Larangan Meminta Jabatan

Posting Komentar





Majalah Online - Sebagaimana yang kita ketahui bersama pada pembahasan sebelumnya adalah bahwasanya pemimpin itu semata-mata bukan hanya sekedar profesi atau mungkin sebagai suatu alat ukur dari tingkatan sosial dimasyarakat, tetapi disamping itu jauh lebih penting adalah bagaimana memaknai pemimpin itu sendiri, dalam hal ini pemimpin dapat diartikan adalah orang yang memang dianggap memiliki kemampuan dan memiliki nilai sosial yang tinggi terhadap apa yang dipimpinnya disamping kewajiban atau syarat-syarat lain yang memang sudah digariskan oleh syariat islam.

Dalam kaitannya ketika seseorang merasa memiliki kemampuan dan memiliki potensi yang kuat untuk memimpin segelintir orang, maka bukan tidak boleh dia mengajukan diri sebagai pemimpin dalam kelompok tersebut, yang memang tanpa didasari sikap yang berlebih-lebihan, sikap ambisi yang kuat, serta tidak mengharapkan hal lain dari apa yang dicapainya tersebutnya, karena pada dasarnya pemimpin itu memang suatu hal yang wajib, sebagai salah satu sarana menyatukan aspirasi dan sebagai pemersatu ummat dikala terpecah belah, maka dari pada itu dibutuh kan lah pemimpin yang memang betul-betul memiliki nilai inteligiensi yang kuat, sabar, dll, pada kesempataan kali ini saya akan mencoba sedikit mengupas mengenai masalah pemimpin, terkhusus kepada hal “TIDAK DISUKAI MEMINTA JABATAN” yang diambil dari sumber Hadits Abd al-Rahman bin Samurah.

  •     Tidak Disukai Meminta Jabatan
    (Hadits Abd al-Rahman bin Samurah)

Soal Latihan - Tolong kutip tanpa perubahan bagian dari kutipan bacaan di atas yang dibuka dengan kata-kata yang memuat "Posting Komentar" dan ditutup dengan "oleh syariat islam.".

Data yang Diberikan -

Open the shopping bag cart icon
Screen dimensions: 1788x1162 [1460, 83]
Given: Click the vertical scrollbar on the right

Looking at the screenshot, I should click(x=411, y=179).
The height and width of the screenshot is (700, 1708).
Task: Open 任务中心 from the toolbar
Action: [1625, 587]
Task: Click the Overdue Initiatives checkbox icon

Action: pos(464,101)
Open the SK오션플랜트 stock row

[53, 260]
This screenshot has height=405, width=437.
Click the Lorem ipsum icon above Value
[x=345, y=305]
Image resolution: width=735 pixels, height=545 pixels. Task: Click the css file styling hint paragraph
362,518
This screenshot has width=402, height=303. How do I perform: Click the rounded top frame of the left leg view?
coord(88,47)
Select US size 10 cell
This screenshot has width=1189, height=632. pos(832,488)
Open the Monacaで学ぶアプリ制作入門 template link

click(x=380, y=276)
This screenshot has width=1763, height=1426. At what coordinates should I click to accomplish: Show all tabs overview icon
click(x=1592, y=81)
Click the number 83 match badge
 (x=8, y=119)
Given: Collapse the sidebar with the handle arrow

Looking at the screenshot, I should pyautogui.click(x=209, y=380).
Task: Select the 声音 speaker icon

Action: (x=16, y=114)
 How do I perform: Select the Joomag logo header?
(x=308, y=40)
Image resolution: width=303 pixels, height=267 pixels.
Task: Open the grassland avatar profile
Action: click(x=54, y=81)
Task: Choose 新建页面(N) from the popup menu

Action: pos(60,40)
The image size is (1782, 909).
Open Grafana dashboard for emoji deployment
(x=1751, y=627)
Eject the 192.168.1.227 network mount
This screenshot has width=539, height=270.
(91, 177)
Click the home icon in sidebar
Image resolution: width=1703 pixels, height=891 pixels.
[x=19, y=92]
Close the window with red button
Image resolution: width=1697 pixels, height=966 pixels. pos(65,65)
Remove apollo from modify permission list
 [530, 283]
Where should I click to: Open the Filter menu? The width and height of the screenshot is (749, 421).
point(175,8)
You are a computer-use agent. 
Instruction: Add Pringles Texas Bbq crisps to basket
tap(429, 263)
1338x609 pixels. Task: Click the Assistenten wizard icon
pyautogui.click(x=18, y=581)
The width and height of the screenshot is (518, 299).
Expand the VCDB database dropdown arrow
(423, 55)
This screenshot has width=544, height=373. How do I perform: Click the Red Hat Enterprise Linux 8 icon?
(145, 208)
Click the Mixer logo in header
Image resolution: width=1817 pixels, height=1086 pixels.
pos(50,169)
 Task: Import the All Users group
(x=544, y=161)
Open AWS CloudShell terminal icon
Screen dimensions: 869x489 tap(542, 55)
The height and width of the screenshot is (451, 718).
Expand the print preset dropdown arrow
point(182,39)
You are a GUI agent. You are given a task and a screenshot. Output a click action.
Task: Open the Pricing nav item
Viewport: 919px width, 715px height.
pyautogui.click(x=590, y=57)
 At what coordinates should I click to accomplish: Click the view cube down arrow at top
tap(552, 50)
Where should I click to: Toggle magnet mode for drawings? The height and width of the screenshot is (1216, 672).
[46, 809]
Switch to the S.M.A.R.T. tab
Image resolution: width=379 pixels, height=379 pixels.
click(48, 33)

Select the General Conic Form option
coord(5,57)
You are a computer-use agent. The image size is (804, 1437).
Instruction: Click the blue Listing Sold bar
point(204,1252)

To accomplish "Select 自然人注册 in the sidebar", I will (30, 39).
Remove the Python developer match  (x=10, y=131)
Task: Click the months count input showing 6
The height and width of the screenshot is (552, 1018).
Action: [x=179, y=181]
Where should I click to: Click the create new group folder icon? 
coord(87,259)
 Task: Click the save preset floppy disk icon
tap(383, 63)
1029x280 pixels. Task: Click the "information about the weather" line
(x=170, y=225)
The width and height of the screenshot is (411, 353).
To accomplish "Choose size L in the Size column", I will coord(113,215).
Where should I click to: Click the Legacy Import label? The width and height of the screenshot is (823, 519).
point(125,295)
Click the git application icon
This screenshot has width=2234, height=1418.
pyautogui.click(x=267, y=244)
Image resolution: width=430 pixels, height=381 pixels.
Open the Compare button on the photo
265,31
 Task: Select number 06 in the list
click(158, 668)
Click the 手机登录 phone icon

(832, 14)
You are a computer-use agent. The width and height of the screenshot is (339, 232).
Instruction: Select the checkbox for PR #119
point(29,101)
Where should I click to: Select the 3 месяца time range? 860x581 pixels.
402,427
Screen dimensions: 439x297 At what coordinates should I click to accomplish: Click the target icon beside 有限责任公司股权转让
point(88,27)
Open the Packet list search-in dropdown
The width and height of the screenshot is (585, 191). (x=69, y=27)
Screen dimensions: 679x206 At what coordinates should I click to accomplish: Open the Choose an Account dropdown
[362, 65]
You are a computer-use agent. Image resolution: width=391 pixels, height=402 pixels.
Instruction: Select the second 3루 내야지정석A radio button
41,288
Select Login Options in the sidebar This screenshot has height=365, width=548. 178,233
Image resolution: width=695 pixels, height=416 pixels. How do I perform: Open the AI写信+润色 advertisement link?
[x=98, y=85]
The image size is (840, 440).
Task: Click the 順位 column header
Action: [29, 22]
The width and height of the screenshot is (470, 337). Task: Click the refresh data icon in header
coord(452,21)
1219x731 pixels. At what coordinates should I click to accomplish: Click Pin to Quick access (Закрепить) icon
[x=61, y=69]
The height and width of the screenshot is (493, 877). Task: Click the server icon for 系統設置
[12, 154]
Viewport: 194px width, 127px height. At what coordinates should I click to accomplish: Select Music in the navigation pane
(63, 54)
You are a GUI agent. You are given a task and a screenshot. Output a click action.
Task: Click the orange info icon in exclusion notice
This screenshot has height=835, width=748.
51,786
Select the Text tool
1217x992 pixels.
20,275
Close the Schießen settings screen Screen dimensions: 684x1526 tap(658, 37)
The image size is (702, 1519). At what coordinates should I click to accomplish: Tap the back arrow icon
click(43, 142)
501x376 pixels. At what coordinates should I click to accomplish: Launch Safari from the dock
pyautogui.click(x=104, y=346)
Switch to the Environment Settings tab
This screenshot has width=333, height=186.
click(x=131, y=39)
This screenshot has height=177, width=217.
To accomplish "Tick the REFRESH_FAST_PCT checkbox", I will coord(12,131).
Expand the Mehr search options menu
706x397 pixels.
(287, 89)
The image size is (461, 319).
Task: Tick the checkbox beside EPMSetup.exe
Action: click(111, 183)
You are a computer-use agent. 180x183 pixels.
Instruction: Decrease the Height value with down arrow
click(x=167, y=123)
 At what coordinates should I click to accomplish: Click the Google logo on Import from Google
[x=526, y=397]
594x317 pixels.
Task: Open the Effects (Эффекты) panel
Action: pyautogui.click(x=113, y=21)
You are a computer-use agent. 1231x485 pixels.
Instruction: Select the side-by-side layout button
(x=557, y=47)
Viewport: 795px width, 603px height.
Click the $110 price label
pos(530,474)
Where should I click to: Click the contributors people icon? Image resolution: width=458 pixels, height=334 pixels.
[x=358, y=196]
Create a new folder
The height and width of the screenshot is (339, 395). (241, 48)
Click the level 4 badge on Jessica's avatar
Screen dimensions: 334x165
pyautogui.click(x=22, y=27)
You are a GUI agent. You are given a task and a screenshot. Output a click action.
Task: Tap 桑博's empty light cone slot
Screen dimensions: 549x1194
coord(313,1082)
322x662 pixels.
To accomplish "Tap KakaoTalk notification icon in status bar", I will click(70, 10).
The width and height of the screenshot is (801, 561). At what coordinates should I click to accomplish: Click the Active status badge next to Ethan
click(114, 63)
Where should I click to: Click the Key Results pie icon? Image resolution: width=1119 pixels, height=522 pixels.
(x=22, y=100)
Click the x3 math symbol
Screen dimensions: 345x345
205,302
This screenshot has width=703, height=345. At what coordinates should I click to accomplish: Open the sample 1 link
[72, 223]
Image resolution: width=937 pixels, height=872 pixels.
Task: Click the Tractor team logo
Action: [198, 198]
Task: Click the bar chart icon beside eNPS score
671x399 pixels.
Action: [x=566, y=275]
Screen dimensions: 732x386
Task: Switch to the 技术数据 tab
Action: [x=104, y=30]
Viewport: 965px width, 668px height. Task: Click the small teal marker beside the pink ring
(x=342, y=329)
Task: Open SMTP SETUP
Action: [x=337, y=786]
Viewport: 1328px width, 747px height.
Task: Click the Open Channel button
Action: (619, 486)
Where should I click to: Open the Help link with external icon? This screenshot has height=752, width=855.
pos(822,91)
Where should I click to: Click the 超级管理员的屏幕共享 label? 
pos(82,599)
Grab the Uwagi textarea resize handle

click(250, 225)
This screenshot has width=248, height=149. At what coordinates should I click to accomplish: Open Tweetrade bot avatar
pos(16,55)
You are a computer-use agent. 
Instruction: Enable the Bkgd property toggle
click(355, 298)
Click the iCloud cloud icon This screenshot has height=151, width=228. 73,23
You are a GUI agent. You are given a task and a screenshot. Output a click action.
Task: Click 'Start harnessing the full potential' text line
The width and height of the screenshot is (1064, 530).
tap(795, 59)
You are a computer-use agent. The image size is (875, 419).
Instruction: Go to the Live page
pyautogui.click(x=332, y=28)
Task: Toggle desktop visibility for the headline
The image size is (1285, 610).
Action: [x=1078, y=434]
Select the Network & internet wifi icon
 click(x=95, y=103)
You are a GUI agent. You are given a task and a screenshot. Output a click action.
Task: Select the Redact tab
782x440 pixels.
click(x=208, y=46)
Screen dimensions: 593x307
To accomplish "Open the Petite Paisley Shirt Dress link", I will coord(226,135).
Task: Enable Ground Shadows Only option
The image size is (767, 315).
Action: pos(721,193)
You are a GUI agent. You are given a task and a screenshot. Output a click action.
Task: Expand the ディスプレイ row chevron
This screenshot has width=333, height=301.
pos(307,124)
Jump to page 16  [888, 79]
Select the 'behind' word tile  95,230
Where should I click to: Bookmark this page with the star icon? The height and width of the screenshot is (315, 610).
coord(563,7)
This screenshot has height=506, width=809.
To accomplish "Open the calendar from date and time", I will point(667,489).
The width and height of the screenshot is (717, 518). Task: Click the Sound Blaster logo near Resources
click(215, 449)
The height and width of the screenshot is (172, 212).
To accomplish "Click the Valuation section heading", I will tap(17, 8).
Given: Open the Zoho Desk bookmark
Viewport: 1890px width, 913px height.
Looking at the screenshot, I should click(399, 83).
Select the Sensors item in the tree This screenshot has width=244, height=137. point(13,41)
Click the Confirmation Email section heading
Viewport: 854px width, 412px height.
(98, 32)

Jawaban -
Posting Komentar





Majalah Online - Sebagaimana yang kita ketahui bersama pada pembahasan sebelumnya adalah bahwasanya pemimpin itu semata-mata bukan hanya sekedar profesi atau mungkin sebagai suatu alat ukur dari tingkatan sosial dimasyarakat, tetapi disamping itu jauh lebih penting adalah bagaimana memaknai pemimpin itu sendiri, dalam hal ini pemimpin dapat diartikan adalah orang yang memang dianggap memiliki kemampuan dan memiliki nilai sosial yang tinggi terhadap apa yang dipimpinnya disamping kewajiban atau syarat-syarat lain yang memang sudah digariskan oleh syariat islam.